━━ INPUT RECORDS
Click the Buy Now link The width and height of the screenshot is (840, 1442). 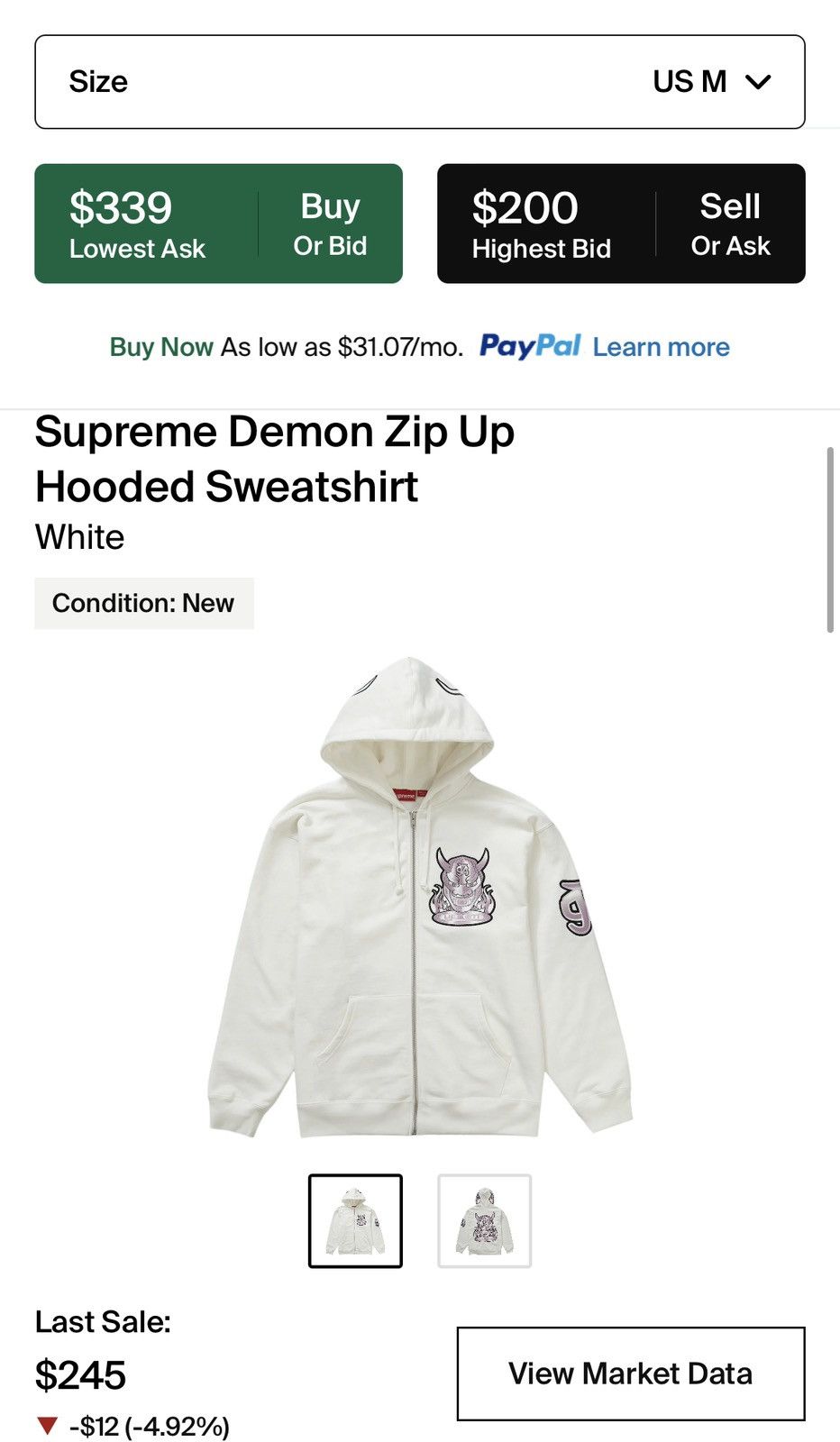click(161, 347)
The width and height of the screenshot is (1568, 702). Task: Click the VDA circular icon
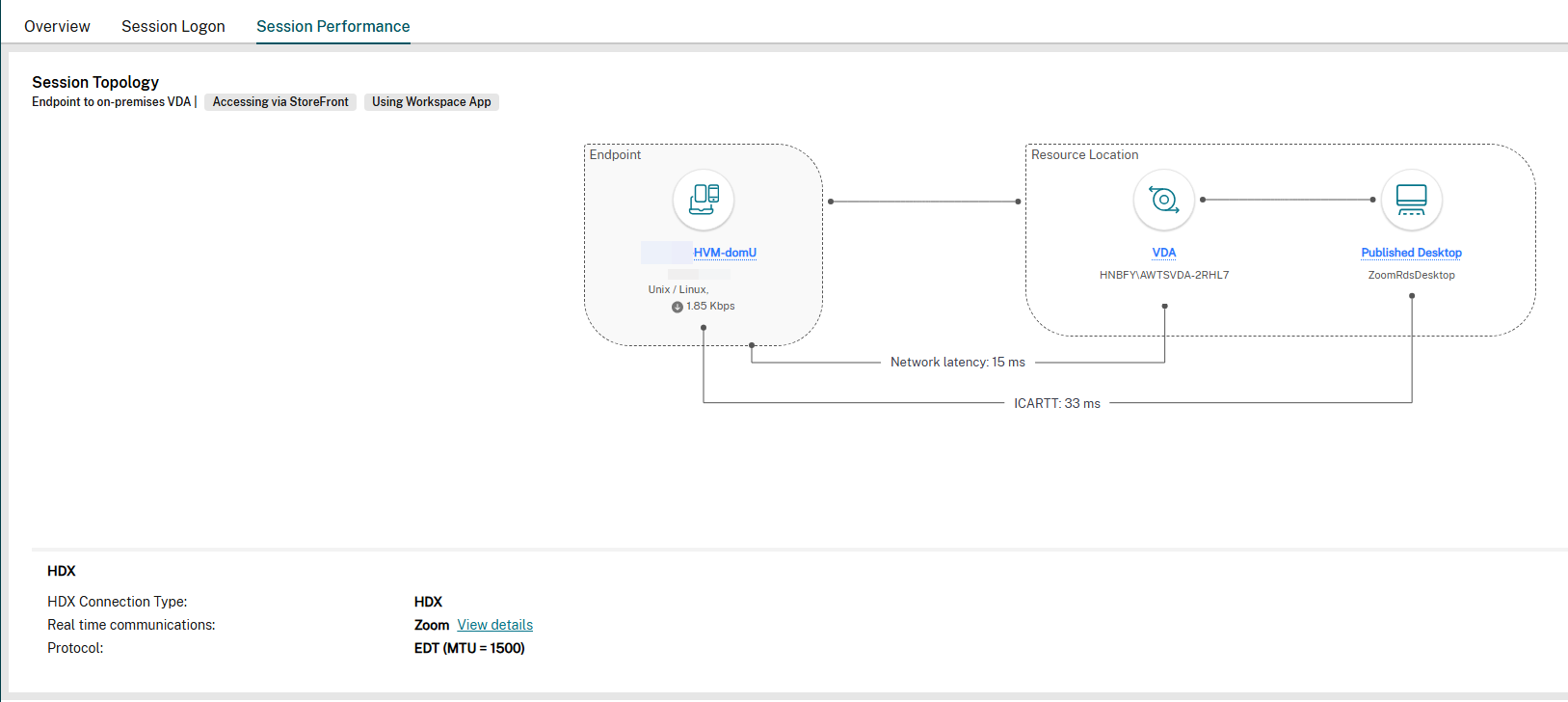point(1164,200)
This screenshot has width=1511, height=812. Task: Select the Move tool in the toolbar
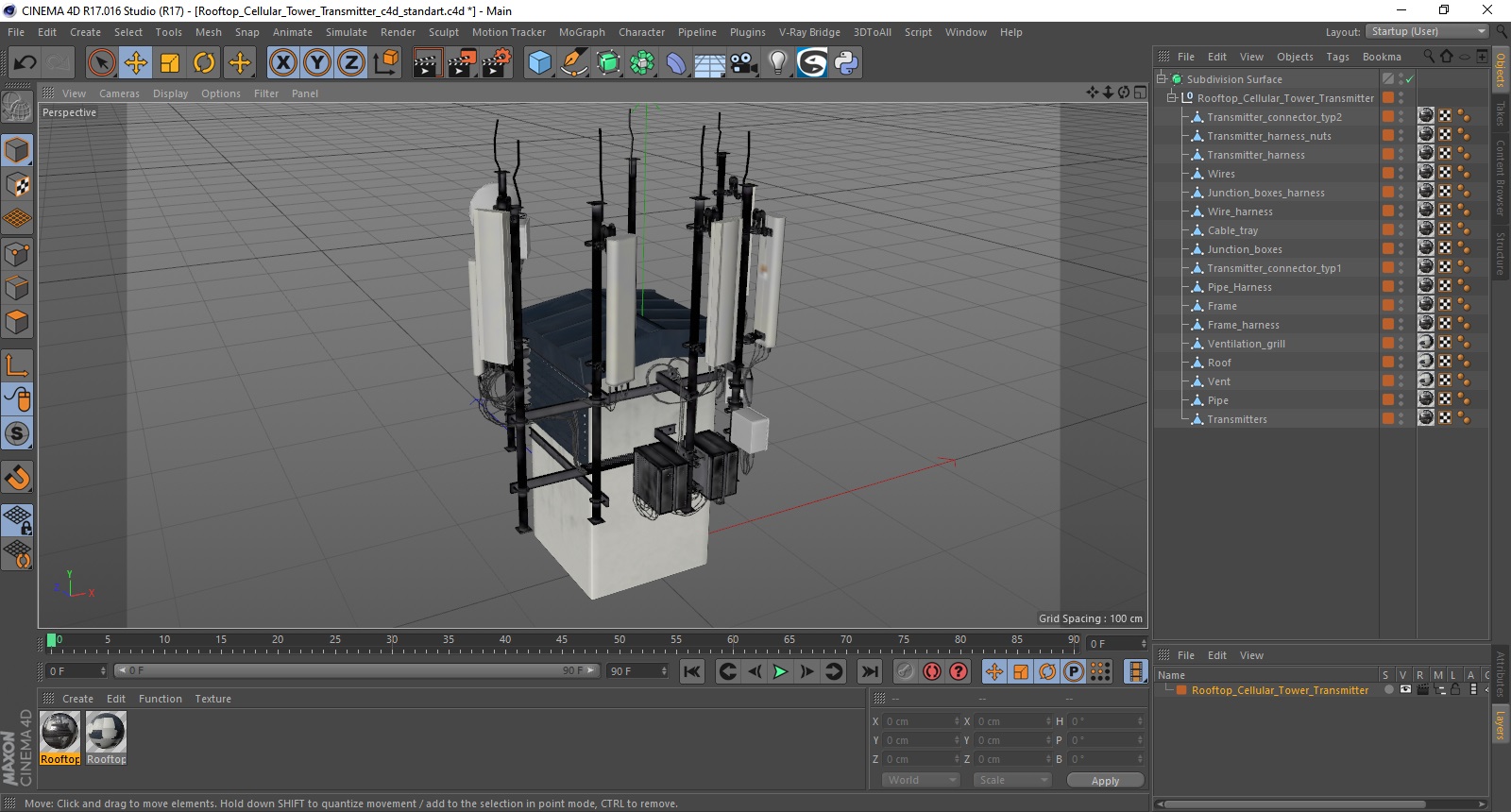pos(136,63)
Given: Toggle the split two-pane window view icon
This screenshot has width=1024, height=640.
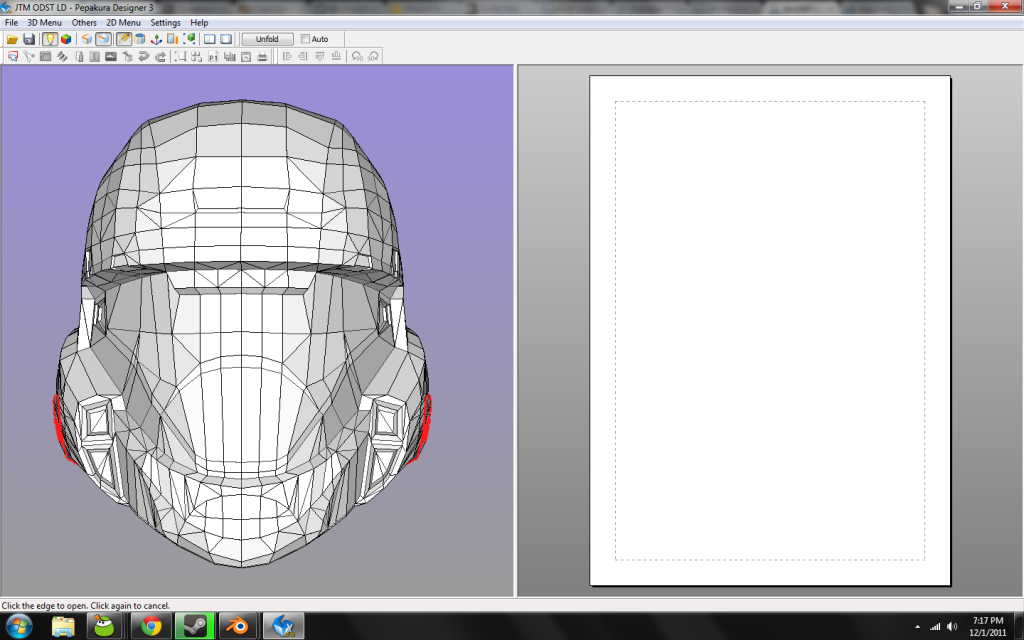Looking at the screenshot, I should pyautogui.click(x=210, y=39).
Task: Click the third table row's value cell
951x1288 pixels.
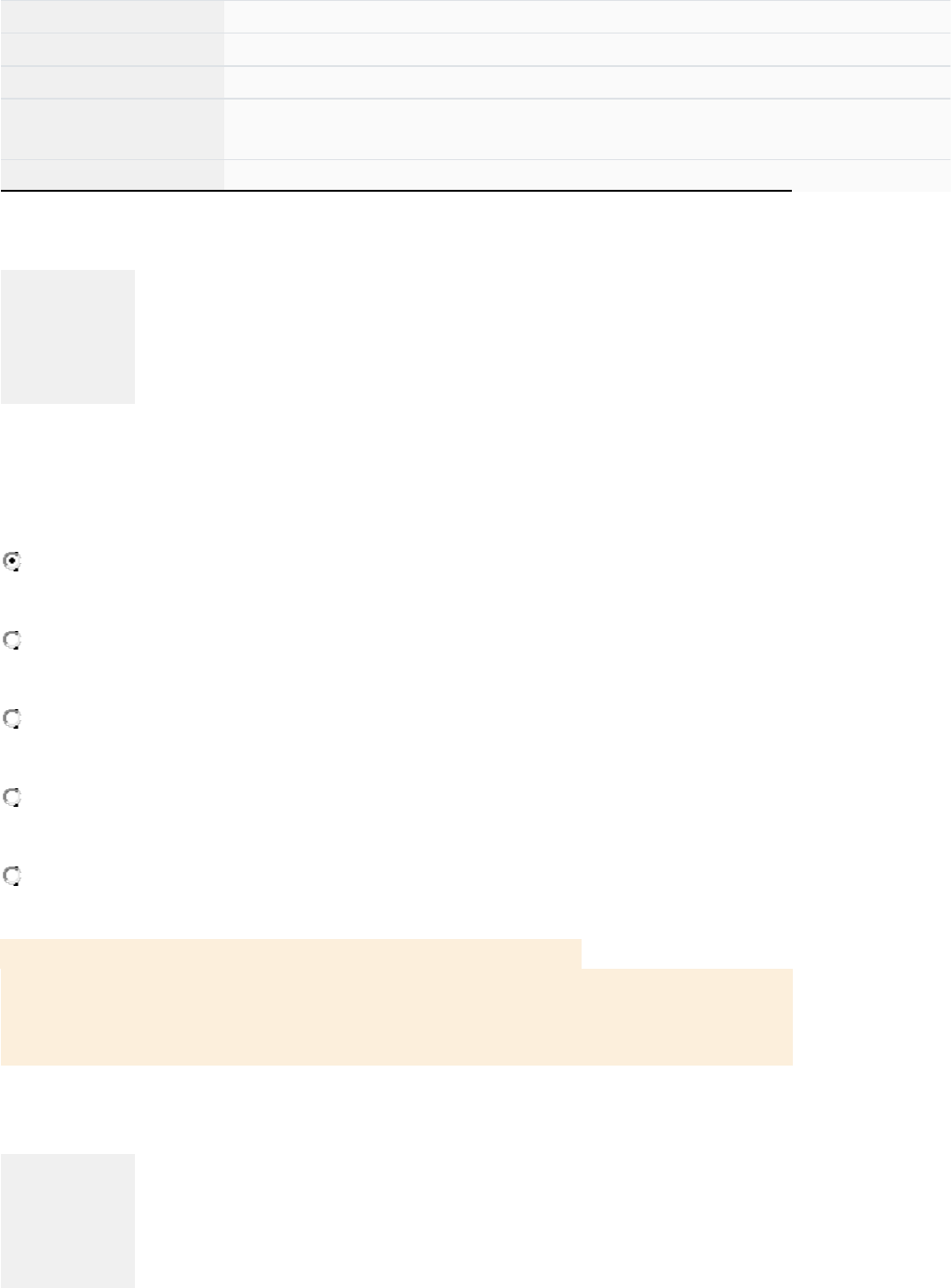Action: (586, 82)
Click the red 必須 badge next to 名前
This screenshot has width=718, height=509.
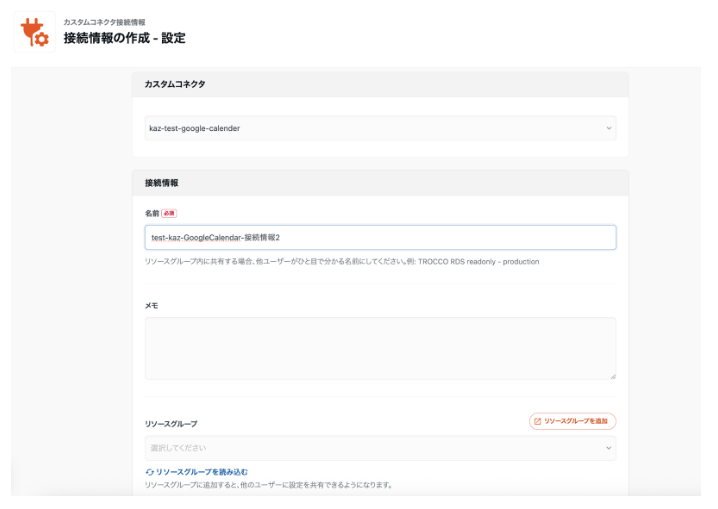point(168,213)
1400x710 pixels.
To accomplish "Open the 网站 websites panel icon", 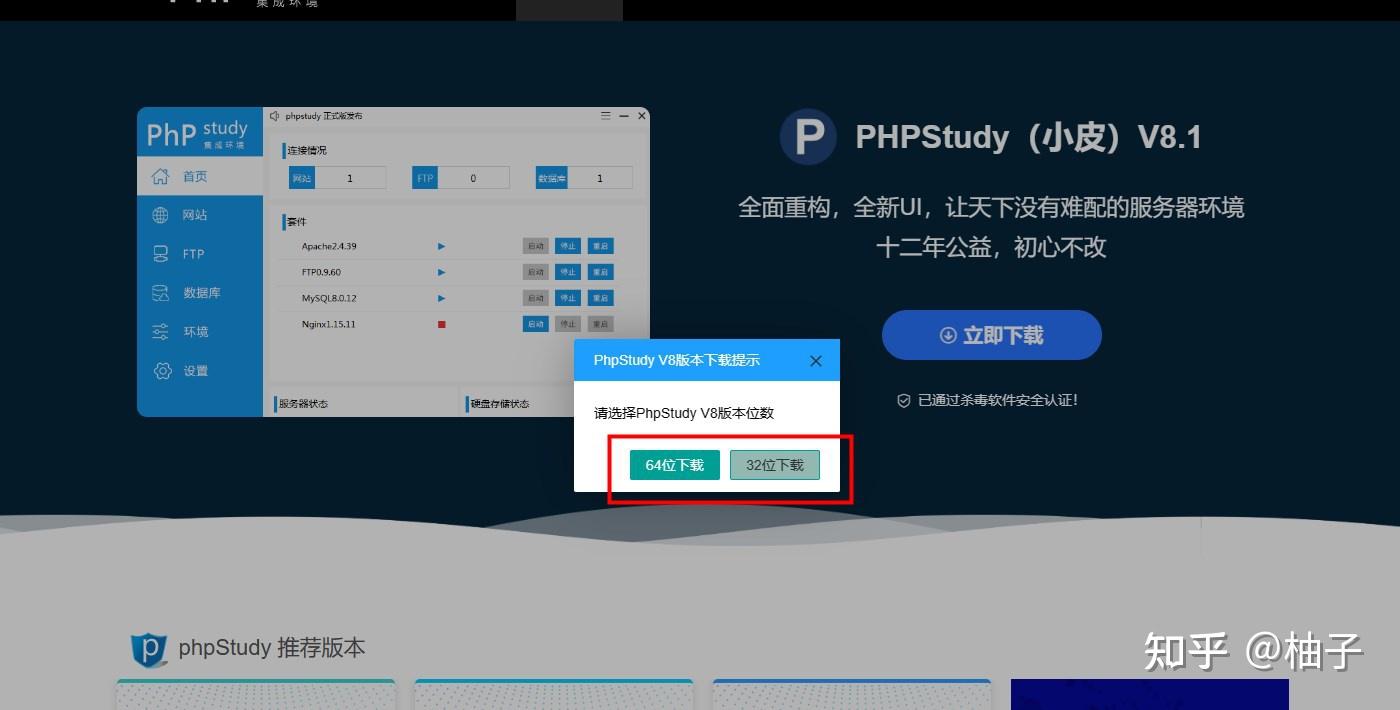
━━━━
**EXERCISE**
All lines after and including the one with "This screenshot has width=718, height=509.", through the end of the entries above, should be output exactly and by themselves. The pictures are to be left out.

**REPLY**
This screenshot has width=718, height=509.
point(168,213)
1400x710 pixels.
To accomplish "Open the 网站 websites panel icon", 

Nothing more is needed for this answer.